La Clau
David Hockney, le pixel, l’iPad et le pinceau

La lumière, le processus

Deux choses sont frappantes dans le type d’exposition qu’a choisi Hockney. La première, c’est que les œuvres sont uniquement représentées sur des écrans : iPhones, iPads, mais aussi écrans TV plus grands. La lumière des écrans, qui plus est dans des salles plongées dans la pénombre, donne à l’image une intensité venue d’elles-mêmes. Si l’idée de peindre la lumière est vieille comme la peinture, celle de pouvoir utiliser la lumière électrique pour en faire une peinture est très nouvelle. La lumière ne vient pas du dessus (de l’éclairage) ou de devant (d’un projecteur) mais bien de derrière ou dedans. Cette lumière, habituellement associée à la télévision ou à l’ordinateur, outils domestiques ou vulgaires, est pour la première fois rapprochée de l’Art avec un grand A. La deuxième chose frappante est que Hockney a choisi de montrer le processus de constructions de ces images : on peut voir les lignes et couleurs composer peu à peu le dessin final.
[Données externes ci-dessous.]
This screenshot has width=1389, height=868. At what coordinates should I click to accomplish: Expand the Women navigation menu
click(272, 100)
La performance de l’artiste, sa propre mise en scène, font partie de l’exposition elle même. Et Hockney de citer Matisse ou Van Gogh dans toutes les interviews autour de l’exposition, comme pour bien montrer dans quelle filiation il désire, sans fausse modestie, implanter cette démarche numérique.

Nihil Novi sub sole

Car Hockney, très à l’aise avec les medias comme l’étaient Warhol ou Dalí, sait bien que l’enjeu se trouve dans l’impact médiatique d’une telle démarche. La volonté profonde de l’artiste de s’appuyer sur de nouvelles techniques est ancienne. On connaît ses importants travaux avec les Polaroid dans les années 1970. Mais on se souvient moins, semble t-il, de son implication en 1985 dans le développement d’une palette numérique : la quantel paint box. Déjà, l’intérêt de Hockney visait la lumière de l’écran. Trop lourd, pas assez rapide, maniable, c’est donc 25 ans plus tard que l’artiste trouvera grâce à un téléphone l’appareil idéal.
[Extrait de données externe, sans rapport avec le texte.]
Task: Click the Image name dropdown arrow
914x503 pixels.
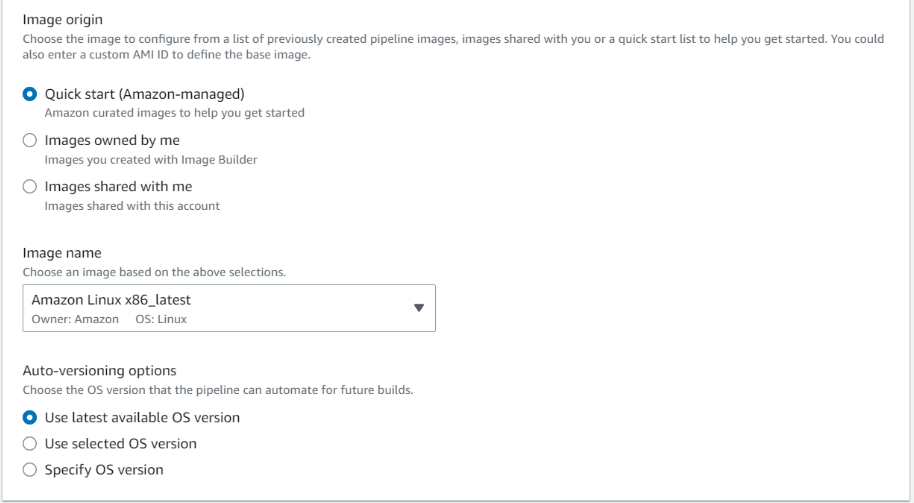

La technique précède l’art

La peinture d’extérieur est née de la création des tubes de peinture, au début du 19e siècle. Le cinéma est né de l’évolution de la photographie. Le cinéma parlant, auquel Chaplin n’a jamais cru, a croisé différentes démarches scientifiques. Là où l’on pourrait penser que l’art et la science ne font pas bon ménage, on constate à l’inverse que c’est souvent la science et ses techniques dérivées, voire même l’industrie (comme c’est ici le cas avec Apple) qui permettent à l’imaginaire des artistes de se développer.
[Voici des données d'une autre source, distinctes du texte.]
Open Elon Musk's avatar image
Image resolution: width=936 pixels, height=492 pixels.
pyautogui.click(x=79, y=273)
Un nouveau type de multiples

Le problème est alors reposé, vieux comme le monde de l’art : si une œuvre est un multiple, est-ce bien de l’art ? On se l’est demandé pour la gravure, la lithographie, la photographie. Le droit a crû trancher en limitant les éditions pour valider en tant qu’œuvre d’art. Mais l’astuce de Hocnkey est imparable. Il contourne le monde marchand, le droit et les galeries pour, amicalement, envoyer ses images en haute définition à une vingtaine d’amis branchés sur les mêmes appareils. Chaque matin, les amis du vieux peintre reçoivent son travail. Ce sont les seuls. Ce sont des fichiers limités, comme les œuvres d’art multiples. On pourrait les copier, comme on peut copier des photographies ou des gravures. Ni plus, ni moins. La sécurité numérique fait le reste pour ces happy few.

La peinture pas morte

Peindre avec ses mains, proprement, vite, sur un carnet numérique mobile et léger, et diffuser immédiatement au monde entier, qui n’en aurait pas rêvé ? Et Hockney de repartir : Picasso, van Gogh etc. On l’aura bien compris, c’est de peinture et de dessin qu’il s’agit. Et de beaux, de bons portraits et paysages. Peints sur le motif, avec les mains. Apple dans tout ça ? Pas un sou, nous dit on. Le banquier d’Hockney ne se fait pas de souci, pas besoin de la firme à la pomme. L’exposition n’en est que plus crédible. La peinture n’est pas morte, répète à l’envi Mr Hockney. On le lui accordera sans rechigner.

David Hockney : Fleurs fraîches, dessins sur iPhone et iPad.
Jusqu’au 30 janvier 2011.
Fondation Pierre Bergé – Yves Saint Laurent, 3, rue Léonce Reynaud, Paris 16ème.